*WHAT YOU WILL DO:*
Below are records to transcribe in full and unchanged; omit every picture.

(Stored records)
·····

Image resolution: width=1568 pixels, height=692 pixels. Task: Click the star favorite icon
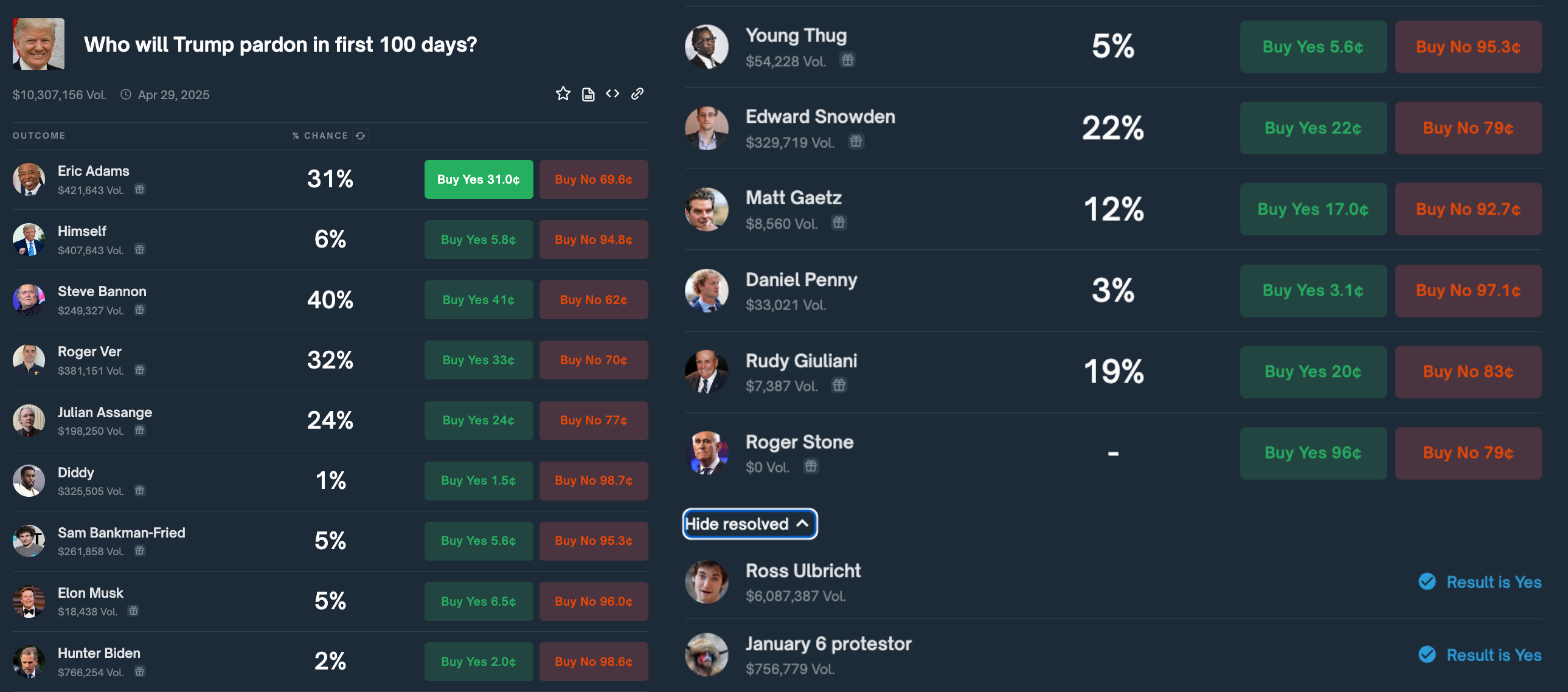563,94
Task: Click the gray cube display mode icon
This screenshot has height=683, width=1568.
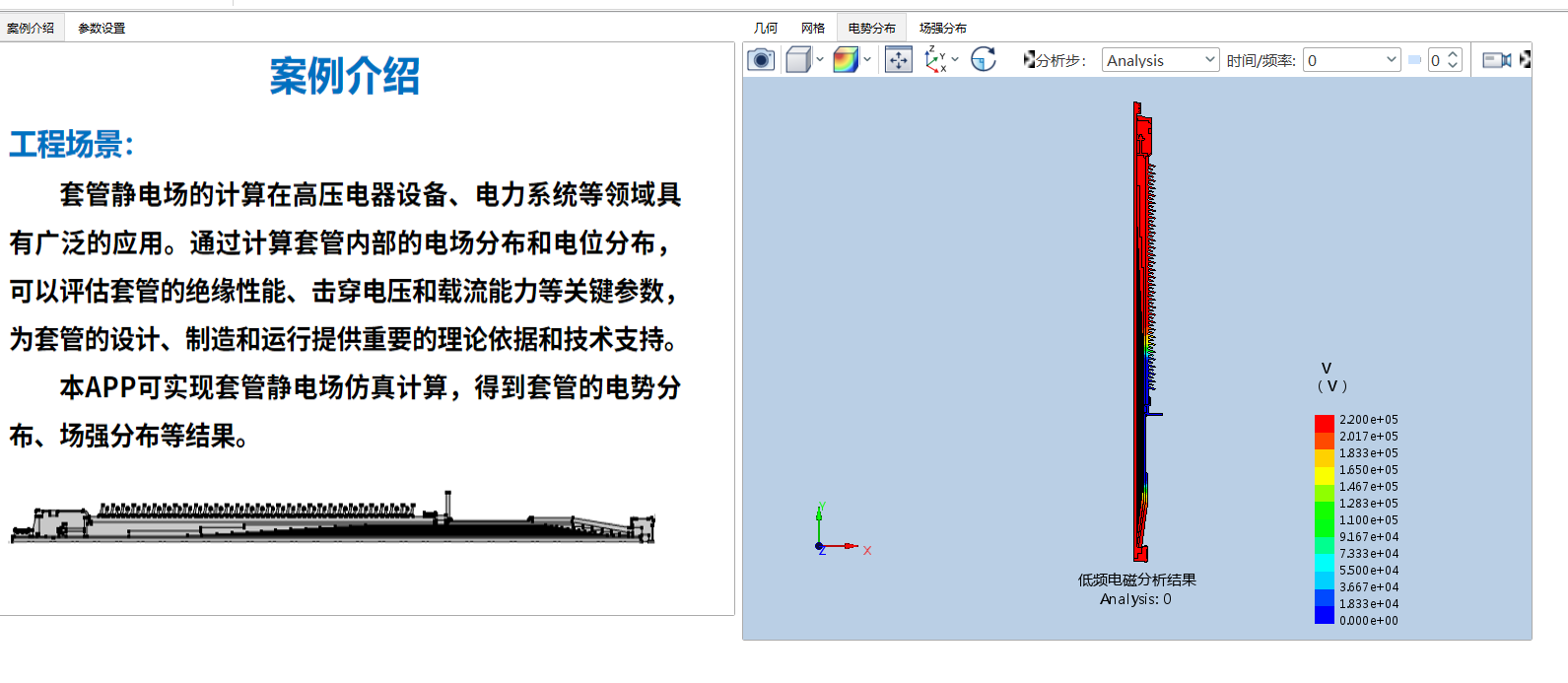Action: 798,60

·····

*OUTPUT BELOW:*
Image resolution: width=1568 pixels, height=692 pixels. Task: Click the star favorite icon
563,94
Task: Click the gray cube display mode icon
This screenshot has height=683, width=1568.
Action: 798,60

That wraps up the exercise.